Assignment — Below are the records; print exactly the lines from the one with "Given: Click the" through the last, both included, and leave the pictures out.

____________

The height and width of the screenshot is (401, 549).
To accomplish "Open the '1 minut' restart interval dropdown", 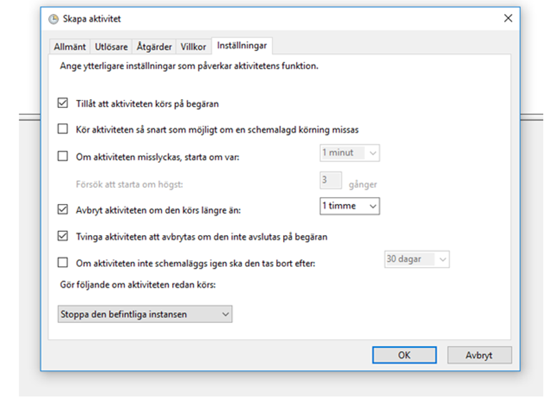I will pos(349,153).
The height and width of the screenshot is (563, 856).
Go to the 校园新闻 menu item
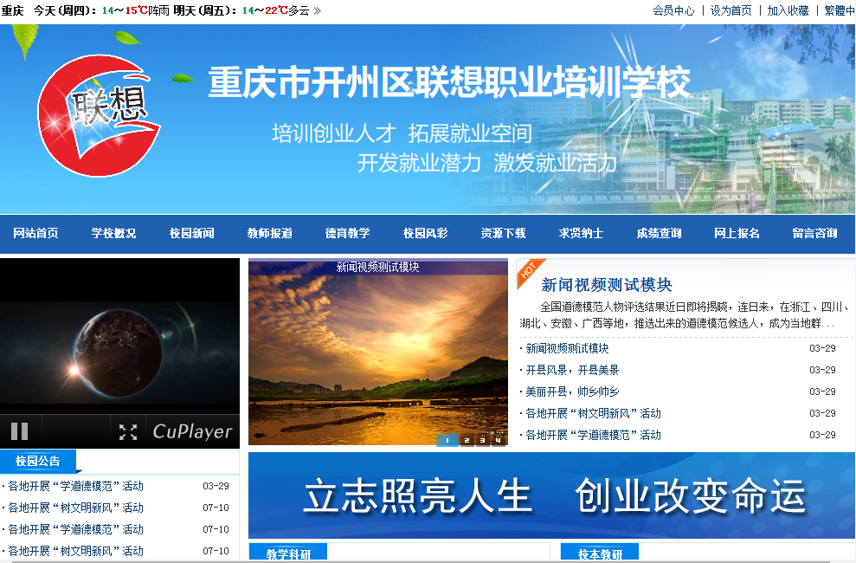tap(191, 233)
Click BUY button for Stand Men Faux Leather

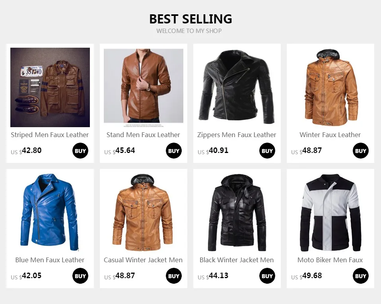(174, 151)
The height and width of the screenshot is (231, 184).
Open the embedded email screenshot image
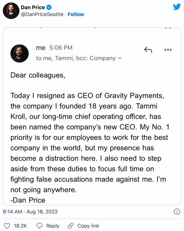click(x=92, y=129)
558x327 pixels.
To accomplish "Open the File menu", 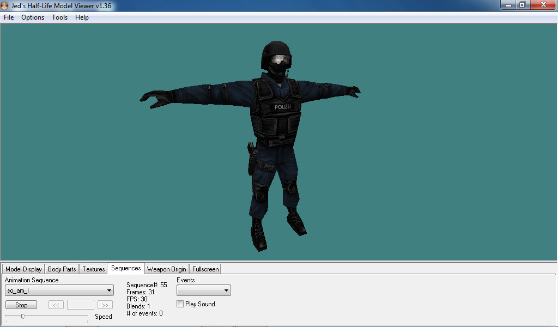I will [8, 17].
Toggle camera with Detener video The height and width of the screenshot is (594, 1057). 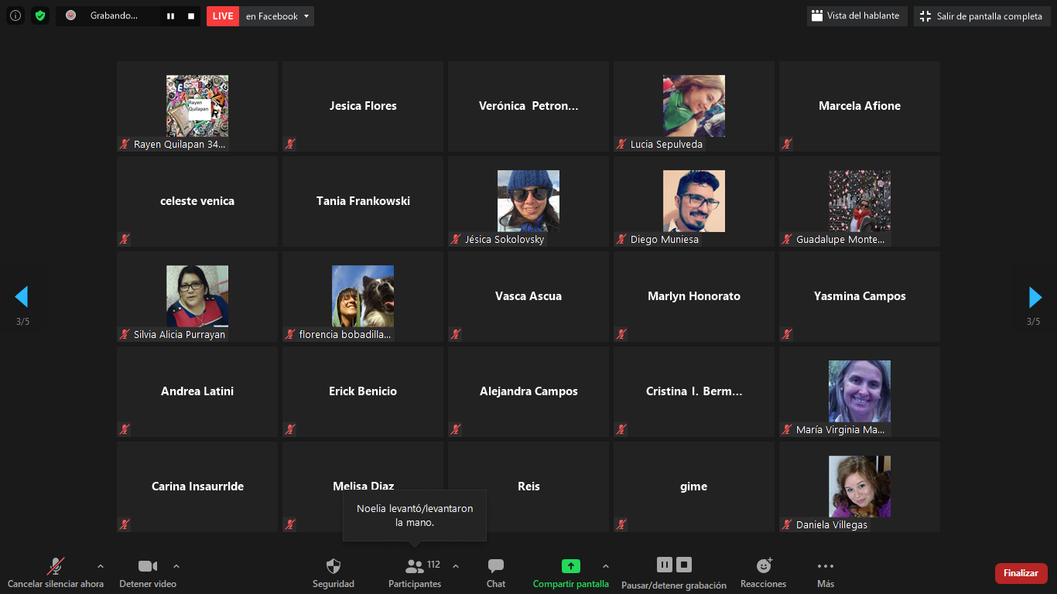coord(147,566)
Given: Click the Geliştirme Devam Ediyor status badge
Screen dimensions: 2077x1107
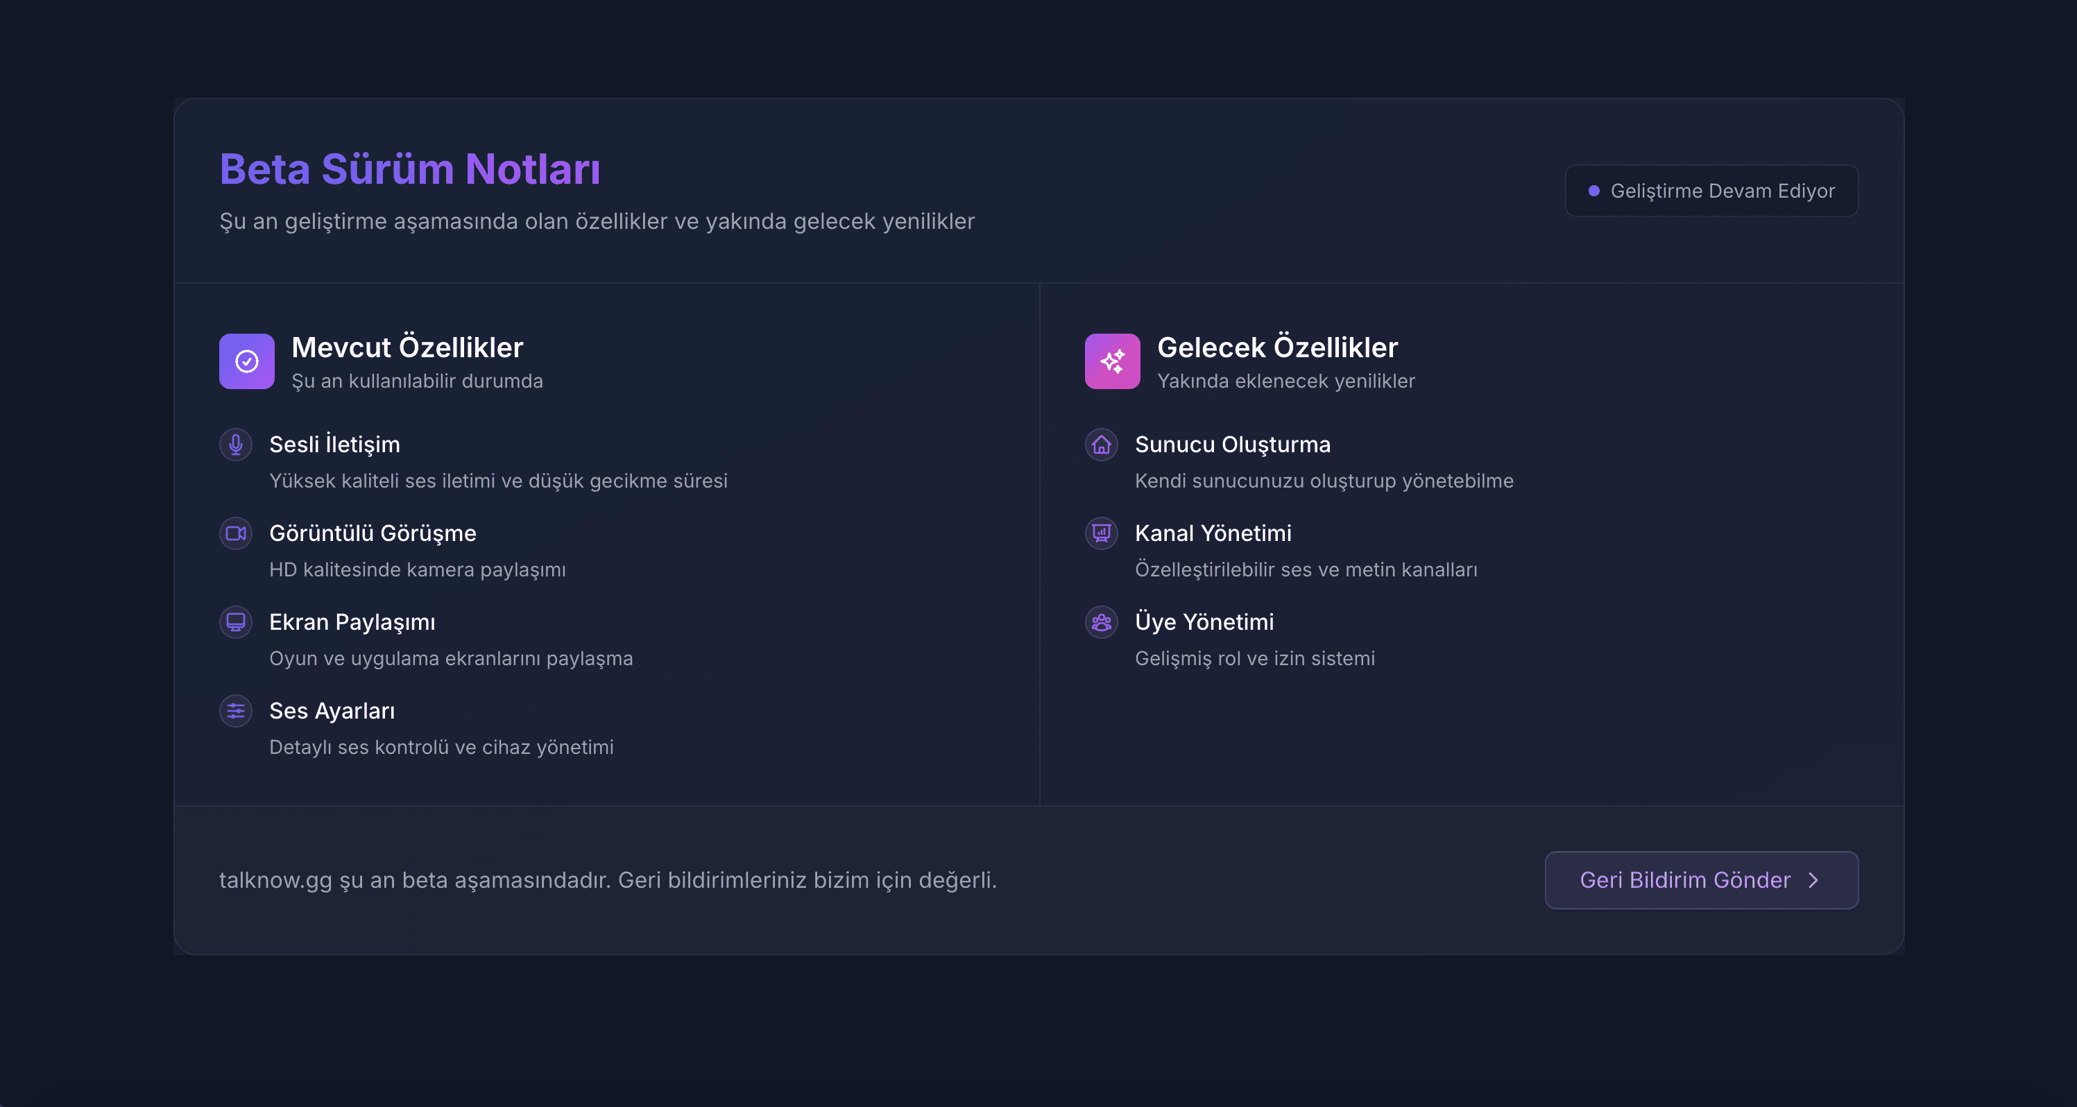Looking at the screenshot, I should click(1712, 191).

____________

Exercise answer —
Given: Click the Geliştirme Devam Ediyor status badge
Screen dimensions: 2077x1107
Looking at the screenshot, I should click(1712, 191).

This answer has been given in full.